Das Willy-Brandt-Haus mit seinen düsteren Fluchten aus Büros und Sitzungssälen gilt einigen in der neuen SPD-Spitze als Denkmal vergangener Größe. Die Atmosphäre weckt Verzweiflung und Überdruss, aber nicht Kreativität und Motivation für einen Neustart. Deshalb versammelte sich das Parteipräsidium rund um die Vorsitzenden Saskia Esken und Norbert Walter-Borjans am vorigen Sonntag nicht in der SPD-Zentrale, sondern in den lichten Räumen einer parteinahen PR-Agentur.

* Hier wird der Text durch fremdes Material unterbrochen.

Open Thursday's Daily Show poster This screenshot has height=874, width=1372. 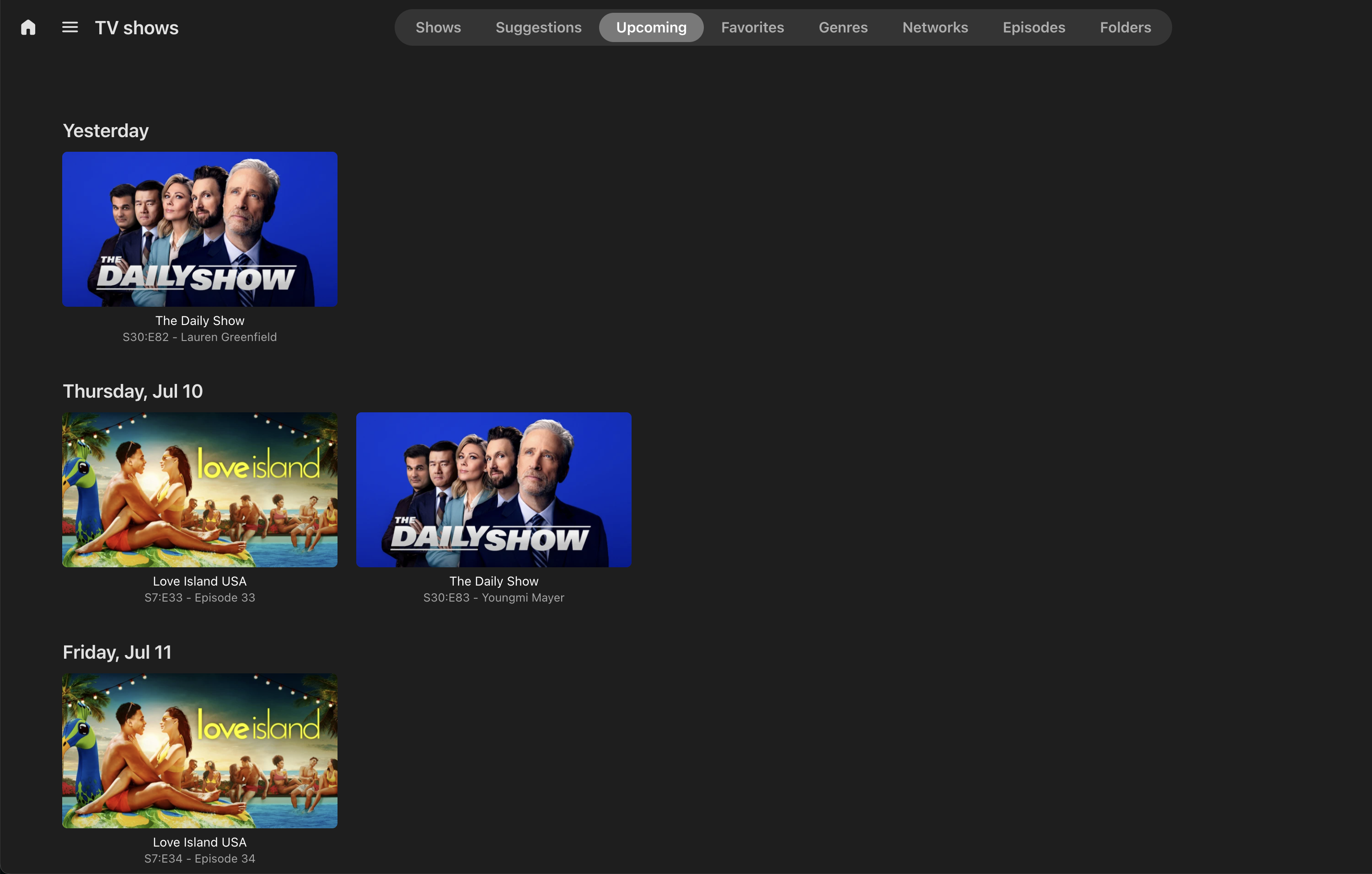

Auf der Tagesordnung standen Jahresplanung und Teambuilding sowie die entscheidende Frage, wie die SPD endlich wieder in die Offensive kommen kann. Nach mehr als vier Stunden zog die Runde über den Hof zum Abendessen in ein norwegisches Spezialitätenrestaurant.

Doch einer fehlte: der Mann, der auch SPD-Chef werden wollte und von seiner Partei beim Mitgliedervotum Ende November brutal abgestraft wurde. Olaf Scholz, Finanzminister und Vizekanzler, war weder zur Arbeit noch zum Essen geladen. Erst am zweiten Tag der Klausur durfte er dazustoßen.

An Scholz geht in jüngster Zeit manches vorbei. Dabei zählt er als Finanzminister zu den wichtigsten Ressortchefs am Kabinettstisch, als Vizekanzler hält er den bedeutendsten Job der Koalitionspartei SPD.

Doch seit seiner Niederlage hat sich viel geändert im Kräfteparallelogramm der Koalition, erst recht in dem der SPD. Vom Zentrum der Macht ist Scholz an den Rand gerückt, nicht zuletzt an den Rand der Wahrnehmung. Die Schlagzeilen bestimmt das neue Führungsduo. Scholz ist nicht mehr mittendrin, sondern nur noch irgendwie dabei.